The hard hit U.S. industrial sector, which went into recession long before the rest of the economy, is unlikely to rebound quickly or strongly according to an economic forecast released by U.S. manufacturers.

The manufacturing sector went into recession more than one year ago and the downturn has eliminated 1.3 million jobs. U.S. industrial output has declined for 12 consecutive months and is down 7 percent this year.

National Association of Manufacturers President Jerry Jasinowksi says he believes the worst of the recession may now have passed, but he doubts the recovery will be strong.

What is needed, he says, is economic stimulus in the form of tax cuts and government spending. He supports President Bush's plan. Mr. Jasinowski said, "This stimulus package, which we welcome, we believe will add at least 200,000 jobs in 2002 and 400,000 by the end of 2003.

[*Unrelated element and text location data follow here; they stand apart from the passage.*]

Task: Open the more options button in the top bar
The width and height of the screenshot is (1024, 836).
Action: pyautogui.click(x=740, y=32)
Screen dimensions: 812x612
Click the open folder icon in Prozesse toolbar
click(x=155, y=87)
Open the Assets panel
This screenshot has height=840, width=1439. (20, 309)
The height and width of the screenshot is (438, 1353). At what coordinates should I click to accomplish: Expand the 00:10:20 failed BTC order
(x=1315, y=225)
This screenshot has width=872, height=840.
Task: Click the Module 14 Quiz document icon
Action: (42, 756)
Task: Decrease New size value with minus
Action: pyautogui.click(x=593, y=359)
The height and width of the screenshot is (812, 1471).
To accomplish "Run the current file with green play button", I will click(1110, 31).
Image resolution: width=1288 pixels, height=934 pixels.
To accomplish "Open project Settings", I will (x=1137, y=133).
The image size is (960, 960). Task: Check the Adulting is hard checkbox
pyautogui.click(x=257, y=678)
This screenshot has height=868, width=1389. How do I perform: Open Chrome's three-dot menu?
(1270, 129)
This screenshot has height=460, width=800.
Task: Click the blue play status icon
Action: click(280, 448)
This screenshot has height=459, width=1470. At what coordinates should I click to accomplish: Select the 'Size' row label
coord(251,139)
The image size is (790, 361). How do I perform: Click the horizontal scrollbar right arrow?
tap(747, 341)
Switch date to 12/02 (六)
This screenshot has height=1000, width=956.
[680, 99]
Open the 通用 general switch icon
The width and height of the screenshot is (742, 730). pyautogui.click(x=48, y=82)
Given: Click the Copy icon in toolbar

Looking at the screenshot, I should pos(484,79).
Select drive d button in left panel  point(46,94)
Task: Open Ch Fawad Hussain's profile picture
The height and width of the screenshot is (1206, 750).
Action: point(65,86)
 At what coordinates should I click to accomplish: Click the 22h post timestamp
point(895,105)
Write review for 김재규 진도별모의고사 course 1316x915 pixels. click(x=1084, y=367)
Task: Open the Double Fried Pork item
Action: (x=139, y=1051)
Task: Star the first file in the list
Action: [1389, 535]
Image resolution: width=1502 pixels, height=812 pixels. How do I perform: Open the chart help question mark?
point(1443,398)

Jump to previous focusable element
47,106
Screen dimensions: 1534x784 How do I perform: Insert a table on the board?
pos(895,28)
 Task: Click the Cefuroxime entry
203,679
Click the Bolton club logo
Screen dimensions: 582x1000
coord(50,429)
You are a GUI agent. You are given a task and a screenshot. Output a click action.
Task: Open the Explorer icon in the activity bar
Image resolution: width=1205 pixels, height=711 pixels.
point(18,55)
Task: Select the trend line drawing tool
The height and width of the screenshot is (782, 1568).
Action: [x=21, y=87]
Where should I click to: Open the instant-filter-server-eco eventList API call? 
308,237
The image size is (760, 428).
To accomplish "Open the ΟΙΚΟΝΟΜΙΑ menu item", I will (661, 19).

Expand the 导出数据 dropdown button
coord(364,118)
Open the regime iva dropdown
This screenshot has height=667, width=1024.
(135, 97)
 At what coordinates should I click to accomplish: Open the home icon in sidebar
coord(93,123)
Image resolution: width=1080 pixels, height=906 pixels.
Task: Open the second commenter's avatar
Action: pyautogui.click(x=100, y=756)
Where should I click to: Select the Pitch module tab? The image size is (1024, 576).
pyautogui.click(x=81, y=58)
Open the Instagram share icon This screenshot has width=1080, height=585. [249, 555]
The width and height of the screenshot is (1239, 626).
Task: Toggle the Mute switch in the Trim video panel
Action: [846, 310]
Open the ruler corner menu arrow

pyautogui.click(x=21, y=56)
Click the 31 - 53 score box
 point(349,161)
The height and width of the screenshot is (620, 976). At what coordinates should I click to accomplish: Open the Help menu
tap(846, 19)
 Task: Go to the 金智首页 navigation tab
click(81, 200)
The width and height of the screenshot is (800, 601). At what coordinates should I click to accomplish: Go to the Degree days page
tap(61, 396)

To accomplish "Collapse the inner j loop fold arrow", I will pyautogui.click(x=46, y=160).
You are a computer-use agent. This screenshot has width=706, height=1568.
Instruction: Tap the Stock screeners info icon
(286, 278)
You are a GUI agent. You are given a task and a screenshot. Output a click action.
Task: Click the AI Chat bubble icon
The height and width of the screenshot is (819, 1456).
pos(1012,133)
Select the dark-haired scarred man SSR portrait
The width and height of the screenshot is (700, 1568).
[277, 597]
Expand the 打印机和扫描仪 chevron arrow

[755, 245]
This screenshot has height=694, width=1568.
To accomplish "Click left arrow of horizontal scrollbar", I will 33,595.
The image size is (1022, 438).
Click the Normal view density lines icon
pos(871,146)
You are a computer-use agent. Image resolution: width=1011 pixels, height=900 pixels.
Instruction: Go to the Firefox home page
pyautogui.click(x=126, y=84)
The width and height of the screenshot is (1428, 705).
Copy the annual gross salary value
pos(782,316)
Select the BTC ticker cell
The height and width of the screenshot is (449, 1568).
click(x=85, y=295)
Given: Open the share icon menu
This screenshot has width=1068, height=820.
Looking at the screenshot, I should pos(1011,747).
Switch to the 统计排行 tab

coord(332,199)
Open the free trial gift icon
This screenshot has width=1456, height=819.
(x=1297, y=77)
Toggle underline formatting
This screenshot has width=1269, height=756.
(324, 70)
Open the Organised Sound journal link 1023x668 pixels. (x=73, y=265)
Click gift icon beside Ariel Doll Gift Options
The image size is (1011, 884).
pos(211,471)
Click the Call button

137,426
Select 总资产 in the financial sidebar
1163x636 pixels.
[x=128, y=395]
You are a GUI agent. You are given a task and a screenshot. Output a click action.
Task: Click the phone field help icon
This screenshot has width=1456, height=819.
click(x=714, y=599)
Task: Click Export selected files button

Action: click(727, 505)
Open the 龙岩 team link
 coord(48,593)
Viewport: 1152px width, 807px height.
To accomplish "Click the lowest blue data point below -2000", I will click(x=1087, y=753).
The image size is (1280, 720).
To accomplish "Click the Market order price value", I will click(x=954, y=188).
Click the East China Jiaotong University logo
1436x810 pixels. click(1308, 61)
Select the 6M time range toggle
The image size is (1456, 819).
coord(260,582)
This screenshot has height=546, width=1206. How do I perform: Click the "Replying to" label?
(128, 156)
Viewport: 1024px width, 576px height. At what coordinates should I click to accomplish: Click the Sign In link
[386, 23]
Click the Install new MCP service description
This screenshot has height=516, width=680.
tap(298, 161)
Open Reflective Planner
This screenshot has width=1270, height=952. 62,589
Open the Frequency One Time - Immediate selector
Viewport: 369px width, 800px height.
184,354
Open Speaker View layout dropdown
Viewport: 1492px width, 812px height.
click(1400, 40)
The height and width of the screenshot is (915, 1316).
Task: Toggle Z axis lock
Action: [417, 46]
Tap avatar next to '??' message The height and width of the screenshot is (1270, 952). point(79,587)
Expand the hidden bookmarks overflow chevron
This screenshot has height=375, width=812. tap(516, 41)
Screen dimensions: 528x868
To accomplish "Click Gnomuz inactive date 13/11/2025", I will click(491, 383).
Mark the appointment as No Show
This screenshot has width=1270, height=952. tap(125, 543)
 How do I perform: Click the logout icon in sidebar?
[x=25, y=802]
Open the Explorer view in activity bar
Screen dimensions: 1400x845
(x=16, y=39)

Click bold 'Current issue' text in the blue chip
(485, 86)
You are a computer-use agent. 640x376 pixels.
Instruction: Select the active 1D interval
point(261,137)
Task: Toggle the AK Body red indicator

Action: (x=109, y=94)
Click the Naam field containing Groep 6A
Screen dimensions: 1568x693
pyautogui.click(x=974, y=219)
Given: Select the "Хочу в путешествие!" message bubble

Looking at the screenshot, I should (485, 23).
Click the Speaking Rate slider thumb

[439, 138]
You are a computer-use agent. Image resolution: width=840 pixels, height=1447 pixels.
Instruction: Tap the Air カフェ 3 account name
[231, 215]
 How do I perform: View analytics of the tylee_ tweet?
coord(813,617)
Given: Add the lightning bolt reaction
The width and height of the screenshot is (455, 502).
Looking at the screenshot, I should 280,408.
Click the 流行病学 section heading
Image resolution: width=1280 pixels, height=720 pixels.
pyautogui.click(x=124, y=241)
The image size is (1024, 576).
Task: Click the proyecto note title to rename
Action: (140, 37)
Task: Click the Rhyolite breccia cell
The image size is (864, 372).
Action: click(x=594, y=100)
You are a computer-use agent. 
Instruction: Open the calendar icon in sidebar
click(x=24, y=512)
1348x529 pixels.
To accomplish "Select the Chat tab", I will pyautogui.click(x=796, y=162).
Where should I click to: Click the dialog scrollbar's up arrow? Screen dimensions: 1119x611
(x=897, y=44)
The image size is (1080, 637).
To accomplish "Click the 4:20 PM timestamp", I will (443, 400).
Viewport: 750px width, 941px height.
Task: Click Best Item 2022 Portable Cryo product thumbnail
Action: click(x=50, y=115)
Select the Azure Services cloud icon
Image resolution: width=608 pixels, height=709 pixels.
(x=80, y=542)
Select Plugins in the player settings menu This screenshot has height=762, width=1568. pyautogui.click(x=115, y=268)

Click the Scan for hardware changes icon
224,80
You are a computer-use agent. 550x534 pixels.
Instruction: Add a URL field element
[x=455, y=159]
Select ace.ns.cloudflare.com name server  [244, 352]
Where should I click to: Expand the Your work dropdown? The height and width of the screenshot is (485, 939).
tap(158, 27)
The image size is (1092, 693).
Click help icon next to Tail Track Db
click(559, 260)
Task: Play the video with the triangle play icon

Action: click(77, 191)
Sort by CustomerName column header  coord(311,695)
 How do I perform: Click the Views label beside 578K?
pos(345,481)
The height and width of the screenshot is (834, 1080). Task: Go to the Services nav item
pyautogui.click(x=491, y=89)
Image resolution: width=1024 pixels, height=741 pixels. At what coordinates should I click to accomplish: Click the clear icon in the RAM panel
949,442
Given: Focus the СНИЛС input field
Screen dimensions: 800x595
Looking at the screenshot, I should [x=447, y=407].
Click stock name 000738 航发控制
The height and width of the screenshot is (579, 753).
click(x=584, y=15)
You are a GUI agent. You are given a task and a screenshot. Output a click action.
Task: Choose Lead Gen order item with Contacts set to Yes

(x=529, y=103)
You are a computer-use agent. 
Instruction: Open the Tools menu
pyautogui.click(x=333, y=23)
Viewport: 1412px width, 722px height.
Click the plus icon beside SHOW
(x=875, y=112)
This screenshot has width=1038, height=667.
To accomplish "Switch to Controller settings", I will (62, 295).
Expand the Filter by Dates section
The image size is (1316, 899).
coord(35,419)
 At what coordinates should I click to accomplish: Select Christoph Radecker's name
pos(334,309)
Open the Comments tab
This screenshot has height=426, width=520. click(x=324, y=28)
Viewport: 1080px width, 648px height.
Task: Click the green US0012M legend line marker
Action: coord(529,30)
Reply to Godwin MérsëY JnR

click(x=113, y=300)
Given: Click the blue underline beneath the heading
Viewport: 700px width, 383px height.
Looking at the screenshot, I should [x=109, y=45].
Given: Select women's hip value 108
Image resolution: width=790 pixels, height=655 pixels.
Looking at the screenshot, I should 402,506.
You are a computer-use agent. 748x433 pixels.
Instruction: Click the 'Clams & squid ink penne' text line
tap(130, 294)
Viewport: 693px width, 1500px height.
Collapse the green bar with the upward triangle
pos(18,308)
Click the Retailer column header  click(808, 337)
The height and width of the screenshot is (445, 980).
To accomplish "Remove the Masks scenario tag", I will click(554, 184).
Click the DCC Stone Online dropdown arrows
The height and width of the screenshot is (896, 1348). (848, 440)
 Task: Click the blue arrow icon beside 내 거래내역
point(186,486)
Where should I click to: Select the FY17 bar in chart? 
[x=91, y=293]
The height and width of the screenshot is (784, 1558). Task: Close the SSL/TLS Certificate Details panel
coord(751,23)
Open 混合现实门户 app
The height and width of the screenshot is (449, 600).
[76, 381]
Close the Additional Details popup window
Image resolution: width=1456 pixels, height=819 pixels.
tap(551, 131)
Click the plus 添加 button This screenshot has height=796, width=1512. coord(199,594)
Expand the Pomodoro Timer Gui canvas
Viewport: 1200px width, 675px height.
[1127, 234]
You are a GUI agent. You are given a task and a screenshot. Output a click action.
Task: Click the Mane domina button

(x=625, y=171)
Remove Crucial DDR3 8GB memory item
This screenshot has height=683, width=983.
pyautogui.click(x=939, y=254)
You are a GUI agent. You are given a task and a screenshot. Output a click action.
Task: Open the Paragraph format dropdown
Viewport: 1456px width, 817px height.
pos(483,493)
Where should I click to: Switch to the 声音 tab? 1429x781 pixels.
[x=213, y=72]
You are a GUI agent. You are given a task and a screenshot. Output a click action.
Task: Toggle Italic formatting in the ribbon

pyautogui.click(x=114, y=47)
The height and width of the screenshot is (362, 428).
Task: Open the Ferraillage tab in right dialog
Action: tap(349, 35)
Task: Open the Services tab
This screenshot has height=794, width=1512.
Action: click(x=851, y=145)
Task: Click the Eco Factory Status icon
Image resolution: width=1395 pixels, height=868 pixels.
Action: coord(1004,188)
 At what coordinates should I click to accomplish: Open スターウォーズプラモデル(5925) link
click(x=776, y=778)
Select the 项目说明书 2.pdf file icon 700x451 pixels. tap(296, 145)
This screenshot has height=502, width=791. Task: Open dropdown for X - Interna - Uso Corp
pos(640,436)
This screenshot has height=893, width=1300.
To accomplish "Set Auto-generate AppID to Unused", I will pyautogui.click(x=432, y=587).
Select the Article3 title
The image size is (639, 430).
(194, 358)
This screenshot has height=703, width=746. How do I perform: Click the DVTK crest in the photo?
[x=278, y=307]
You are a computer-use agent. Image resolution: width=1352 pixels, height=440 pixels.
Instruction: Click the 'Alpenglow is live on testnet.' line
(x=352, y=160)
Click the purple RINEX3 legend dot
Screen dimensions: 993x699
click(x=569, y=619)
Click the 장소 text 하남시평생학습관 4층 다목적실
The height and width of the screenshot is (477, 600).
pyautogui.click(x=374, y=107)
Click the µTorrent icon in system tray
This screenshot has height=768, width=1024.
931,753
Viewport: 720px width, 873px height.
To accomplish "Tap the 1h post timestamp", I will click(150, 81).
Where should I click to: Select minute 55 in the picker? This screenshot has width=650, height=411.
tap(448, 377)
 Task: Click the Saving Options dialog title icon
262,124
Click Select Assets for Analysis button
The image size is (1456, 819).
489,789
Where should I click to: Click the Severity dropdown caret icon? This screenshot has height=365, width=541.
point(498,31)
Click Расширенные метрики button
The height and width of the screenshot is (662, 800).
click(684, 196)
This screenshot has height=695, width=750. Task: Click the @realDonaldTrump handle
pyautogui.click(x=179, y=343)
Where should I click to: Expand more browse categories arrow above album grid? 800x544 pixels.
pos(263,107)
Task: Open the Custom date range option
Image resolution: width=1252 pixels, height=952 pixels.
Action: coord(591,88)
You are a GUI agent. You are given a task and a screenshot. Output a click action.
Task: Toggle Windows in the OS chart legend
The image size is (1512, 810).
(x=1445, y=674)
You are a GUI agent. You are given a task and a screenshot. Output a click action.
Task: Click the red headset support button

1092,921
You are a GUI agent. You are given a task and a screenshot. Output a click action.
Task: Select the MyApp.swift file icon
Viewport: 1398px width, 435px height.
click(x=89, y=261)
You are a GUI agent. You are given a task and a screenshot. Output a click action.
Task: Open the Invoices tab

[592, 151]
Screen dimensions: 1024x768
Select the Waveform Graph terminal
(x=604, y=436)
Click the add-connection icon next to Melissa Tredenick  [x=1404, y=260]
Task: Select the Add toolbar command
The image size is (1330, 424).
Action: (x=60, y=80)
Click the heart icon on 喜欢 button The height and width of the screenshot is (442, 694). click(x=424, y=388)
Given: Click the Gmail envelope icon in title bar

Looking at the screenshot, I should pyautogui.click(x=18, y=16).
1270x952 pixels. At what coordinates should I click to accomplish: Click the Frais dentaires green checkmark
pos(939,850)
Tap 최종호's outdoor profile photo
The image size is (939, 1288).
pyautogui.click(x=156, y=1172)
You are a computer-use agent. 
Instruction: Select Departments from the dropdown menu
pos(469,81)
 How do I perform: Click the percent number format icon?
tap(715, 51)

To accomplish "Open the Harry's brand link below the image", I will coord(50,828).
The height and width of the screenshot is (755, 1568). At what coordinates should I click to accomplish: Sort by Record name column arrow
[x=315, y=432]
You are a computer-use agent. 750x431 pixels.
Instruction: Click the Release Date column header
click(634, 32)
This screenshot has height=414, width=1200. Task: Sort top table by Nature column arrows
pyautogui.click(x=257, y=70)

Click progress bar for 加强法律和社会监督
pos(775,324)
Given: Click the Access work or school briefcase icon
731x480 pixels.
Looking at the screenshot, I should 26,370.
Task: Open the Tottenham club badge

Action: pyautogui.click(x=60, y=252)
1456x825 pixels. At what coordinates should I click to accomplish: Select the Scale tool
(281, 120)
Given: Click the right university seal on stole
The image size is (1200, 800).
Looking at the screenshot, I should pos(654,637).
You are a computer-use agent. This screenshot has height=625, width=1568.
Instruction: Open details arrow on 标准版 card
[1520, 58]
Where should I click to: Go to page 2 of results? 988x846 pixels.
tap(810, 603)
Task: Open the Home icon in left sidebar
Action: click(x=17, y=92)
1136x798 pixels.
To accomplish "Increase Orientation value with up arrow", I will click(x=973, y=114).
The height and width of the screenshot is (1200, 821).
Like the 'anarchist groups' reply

Mr. Jasinowski blames rising interest rates, rising oil prices, and a strong dollar in 1999 and 2000 for pushing the industrial sector into recession. Except for the strong dollar, those factors have been reversed.

David Huether, chief economist for the manufacturers association, says the current recession for industries like steel and autos is likely to last longer than even the deep recession of 1982. "In 1982," he said, "the manufacturing sector, in terms of output, recovered nine months after the recession was over. Currently we project that it is going to take more than two years for manufacturing output to reach the level it had before it started into recession back in September."

Many analysts expect the current recession to end during the first three-months of the new year.

The U.S. industrial sector has been under pressure since at least 1998 when the Asian financial crisis prompted widespread currency devaluations that in turn led to a large inflow of lower-priced Asian products into the U.S. market. The manufacturers regard the dollar as much too strong and would like to see it decline against the yen and the euro.